▶ What this task involves:
Your answer must match the records word for word and contain no pictures.

Stored data entries:
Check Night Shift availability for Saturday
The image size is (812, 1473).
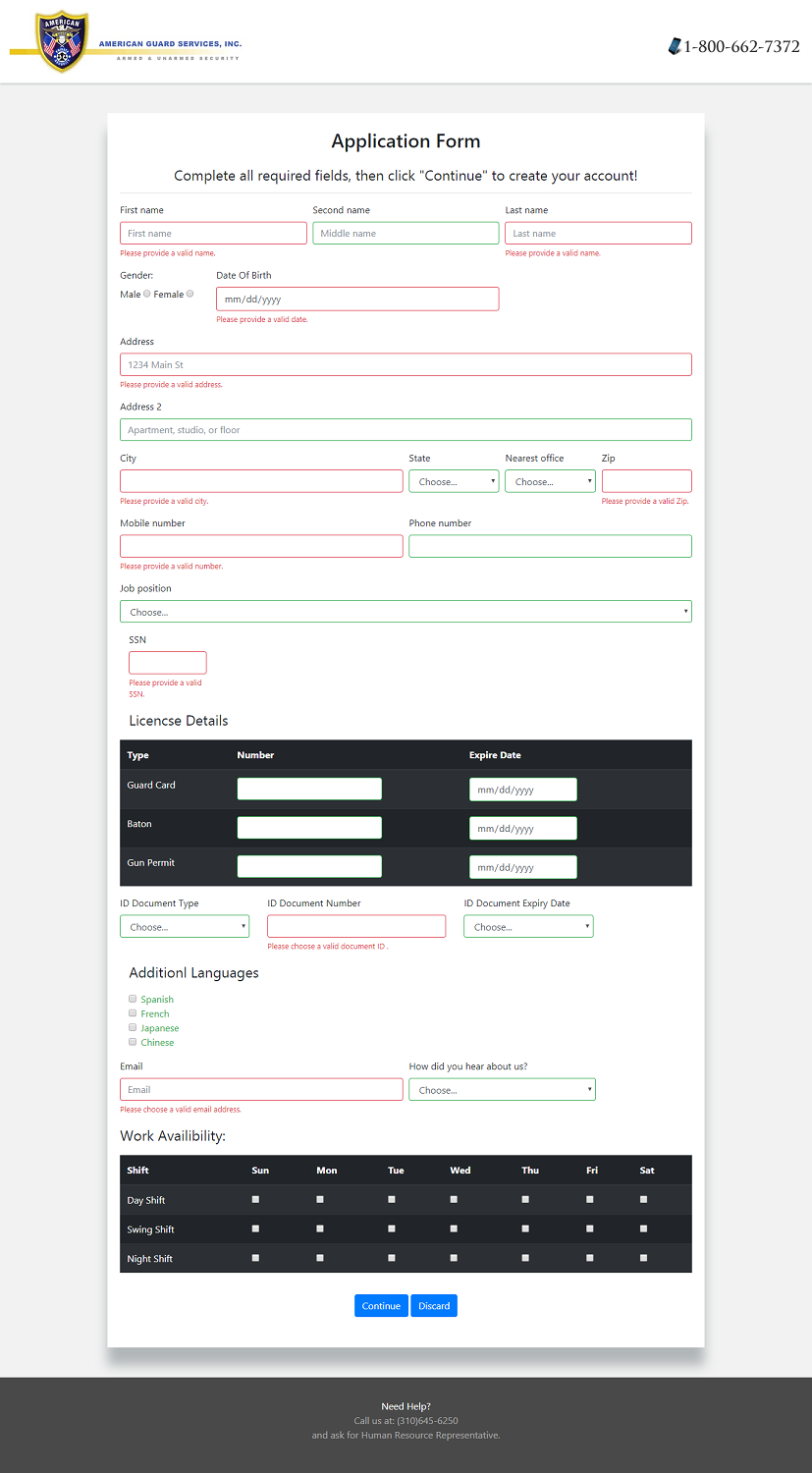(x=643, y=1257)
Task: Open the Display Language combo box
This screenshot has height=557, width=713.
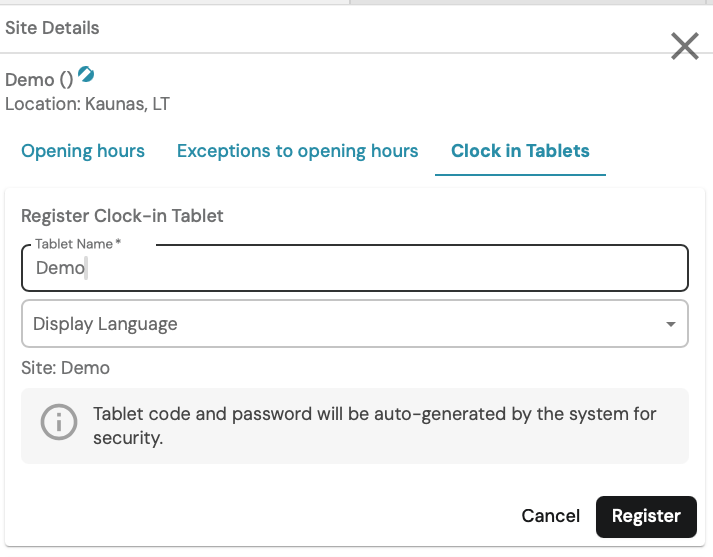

▶ Answer space:
Check Night Shift availability for Saturday
The image size is (812, 1473).
(x=643, y=1257)
Task: Open the Display Language combo box
This screenshot has height=557, width=713.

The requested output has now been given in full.